Mass spectrometry imaging provides for non-targeted, label-free chemical imaging. In this study, atmospheric pressure high-resolution scanning microprobe matrix-assisted laser desorption/ionization mass spectrometry imaging (AP-SMALDI MSI) was used for the first time to describe the chemical distribution of the defensive compounds pederin, pseudopederin, and pederon in tissue sections (16 mu m thick) of the rove beetle Paederus riparius. The whole-insect tissue section was scanned with a 20-mu m step size. Mass resolution of the orbital trapping mass spectrometer was set to 100,000 at m/z 200. Additionally, organ-specific compounds were identified for brain, nerve cord, eggs, gut, ovaries, and malpighian tubules. To confirm the distribution of the specific compounds, individual organs from the insect were dissected, and MSI experiments were performed on the dissected organs. Three ganglia of the nerve cord, with a dimension of 250-500 mu m, were measured with 10-mu m spatial resolution. High-quality m/z images, based on high spatial resolution and high mass accuracy were generated.
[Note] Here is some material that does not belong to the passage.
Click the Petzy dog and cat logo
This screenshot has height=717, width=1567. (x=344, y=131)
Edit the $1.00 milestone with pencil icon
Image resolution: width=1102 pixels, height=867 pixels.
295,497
These features helped to assign mass spectral peaks with high confidence. Mass accuracy of the imaging experiments was < 3 ppm root mean square error, and mapping of different compound classes from a single experiment was possible. This approach improved the understanding of the biochemistry of P. riparius. Concentration differences and distributions of pederin and its analogues could be visualized in the whole-insect section. Without any labeling, we assigned key lipids for specific organs to describe their location in the body and to identify morphological structures with a specificity higher than with staining or immunohistology methods.